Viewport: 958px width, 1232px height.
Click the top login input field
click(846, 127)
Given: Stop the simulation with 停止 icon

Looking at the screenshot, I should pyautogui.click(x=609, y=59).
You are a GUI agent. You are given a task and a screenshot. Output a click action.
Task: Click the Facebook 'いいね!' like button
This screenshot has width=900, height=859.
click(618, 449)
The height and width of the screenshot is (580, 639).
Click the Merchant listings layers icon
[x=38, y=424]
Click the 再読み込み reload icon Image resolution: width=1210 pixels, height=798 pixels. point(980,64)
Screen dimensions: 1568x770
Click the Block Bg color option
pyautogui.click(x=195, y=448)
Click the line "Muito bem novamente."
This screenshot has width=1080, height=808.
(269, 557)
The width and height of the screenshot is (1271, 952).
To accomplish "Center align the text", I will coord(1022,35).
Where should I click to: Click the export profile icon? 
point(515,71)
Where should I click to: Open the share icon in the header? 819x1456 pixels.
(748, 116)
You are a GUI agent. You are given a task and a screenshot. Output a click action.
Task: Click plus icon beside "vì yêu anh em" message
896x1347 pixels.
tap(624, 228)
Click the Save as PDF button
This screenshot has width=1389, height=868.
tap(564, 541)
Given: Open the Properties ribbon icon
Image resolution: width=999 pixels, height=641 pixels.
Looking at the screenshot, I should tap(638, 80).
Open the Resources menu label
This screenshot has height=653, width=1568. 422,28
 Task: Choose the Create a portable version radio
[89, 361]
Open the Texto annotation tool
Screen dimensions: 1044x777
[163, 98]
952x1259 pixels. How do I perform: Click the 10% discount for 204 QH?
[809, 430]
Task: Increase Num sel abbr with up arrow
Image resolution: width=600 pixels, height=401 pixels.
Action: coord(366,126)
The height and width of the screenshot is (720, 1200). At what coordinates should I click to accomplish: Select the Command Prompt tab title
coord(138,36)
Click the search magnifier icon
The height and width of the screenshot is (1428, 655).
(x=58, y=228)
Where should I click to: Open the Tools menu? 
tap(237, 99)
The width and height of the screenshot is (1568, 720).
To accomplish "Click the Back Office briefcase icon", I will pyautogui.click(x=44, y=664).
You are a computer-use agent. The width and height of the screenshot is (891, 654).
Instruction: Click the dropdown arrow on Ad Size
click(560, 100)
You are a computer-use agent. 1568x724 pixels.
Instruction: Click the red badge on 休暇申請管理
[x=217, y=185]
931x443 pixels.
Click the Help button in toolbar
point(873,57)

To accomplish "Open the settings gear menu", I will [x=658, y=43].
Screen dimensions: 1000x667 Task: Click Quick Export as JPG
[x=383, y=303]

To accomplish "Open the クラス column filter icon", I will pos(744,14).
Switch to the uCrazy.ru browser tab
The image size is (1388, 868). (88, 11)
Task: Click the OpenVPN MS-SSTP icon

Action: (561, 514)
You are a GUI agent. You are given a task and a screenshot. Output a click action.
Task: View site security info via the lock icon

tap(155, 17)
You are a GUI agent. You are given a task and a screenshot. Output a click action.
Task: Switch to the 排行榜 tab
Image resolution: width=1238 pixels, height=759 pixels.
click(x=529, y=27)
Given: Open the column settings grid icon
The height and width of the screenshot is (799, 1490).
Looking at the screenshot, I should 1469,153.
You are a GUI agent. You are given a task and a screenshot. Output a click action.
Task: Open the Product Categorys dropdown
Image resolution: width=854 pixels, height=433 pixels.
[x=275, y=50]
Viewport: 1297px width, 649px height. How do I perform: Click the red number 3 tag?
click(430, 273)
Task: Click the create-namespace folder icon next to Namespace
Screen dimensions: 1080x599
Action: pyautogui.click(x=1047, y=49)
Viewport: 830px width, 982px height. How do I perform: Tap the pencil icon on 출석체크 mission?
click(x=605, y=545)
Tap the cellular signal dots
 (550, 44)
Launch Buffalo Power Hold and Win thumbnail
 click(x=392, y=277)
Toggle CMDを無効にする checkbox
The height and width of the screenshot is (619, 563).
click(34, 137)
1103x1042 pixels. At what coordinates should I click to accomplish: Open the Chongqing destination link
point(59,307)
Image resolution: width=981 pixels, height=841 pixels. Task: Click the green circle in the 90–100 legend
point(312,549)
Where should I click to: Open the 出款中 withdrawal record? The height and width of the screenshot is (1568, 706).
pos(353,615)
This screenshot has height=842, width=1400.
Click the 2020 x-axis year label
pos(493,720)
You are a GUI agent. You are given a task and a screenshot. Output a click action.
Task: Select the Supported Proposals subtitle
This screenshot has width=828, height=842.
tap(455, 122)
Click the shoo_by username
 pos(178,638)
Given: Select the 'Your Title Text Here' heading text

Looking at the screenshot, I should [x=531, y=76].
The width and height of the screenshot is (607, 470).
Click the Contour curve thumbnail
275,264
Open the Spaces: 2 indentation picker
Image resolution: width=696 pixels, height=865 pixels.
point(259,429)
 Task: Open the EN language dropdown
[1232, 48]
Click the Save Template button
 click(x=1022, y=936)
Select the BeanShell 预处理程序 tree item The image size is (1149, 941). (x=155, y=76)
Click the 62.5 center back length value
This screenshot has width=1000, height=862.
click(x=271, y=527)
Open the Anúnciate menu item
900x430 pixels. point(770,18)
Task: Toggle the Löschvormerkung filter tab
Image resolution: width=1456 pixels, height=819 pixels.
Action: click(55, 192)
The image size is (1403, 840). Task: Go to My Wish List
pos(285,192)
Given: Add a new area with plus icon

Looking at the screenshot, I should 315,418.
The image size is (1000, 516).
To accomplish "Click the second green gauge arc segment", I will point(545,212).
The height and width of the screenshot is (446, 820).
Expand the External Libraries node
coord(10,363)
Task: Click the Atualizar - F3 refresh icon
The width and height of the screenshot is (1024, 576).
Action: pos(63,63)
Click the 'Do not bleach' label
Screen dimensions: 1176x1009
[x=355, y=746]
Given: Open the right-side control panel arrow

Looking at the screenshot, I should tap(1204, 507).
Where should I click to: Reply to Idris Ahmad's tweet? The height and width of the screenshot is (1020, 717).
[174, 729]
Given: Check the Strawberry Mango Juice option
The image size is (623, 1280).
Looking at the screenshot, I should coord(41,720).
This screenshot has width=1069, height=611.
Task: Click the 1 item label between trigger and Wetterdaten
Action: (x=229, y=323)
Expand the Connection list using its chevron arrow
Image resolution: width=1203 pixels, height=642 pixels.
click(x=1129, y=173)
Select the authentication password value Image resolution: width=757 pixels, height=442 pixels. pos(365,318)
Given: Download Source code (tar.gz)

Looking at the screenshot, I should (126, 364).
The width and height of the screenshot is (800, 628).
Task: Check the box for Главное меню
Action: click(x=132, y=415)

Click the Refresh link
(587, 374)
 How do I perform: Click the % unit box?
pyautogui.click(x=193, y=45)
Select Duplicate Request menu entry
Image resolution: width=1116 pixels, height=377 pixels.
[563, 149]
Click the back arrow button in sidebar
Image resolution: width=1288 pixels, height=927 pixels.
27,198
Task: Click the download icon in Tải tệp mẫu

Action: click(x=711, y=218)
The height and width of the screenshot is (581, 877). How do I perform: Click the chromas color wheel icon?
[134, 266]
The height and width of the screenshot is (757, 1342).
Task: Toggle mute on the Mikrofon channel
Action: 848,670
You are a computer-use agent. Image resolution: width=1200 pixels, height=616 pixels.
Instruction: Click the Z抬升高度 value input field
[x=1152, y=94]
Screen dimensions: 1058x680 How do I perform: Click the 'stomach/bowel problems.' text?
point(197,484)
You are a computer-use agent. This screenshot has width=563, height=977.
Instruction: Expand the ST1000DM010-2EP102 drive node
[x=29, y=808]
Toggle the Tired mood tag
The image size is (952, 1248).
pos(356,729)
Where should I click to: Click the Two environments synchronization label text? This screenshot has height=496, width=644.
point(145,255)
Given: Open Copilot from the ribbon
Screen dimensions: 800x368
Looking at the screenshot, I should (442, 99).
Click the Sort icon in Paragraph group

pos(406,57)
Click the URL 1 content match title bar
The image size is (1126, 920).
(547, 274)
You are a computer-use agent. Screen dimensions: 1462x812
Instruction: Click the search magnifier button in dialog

Assignment: Please give only the number of lines in the listing that hold the word "will".

Your response: 5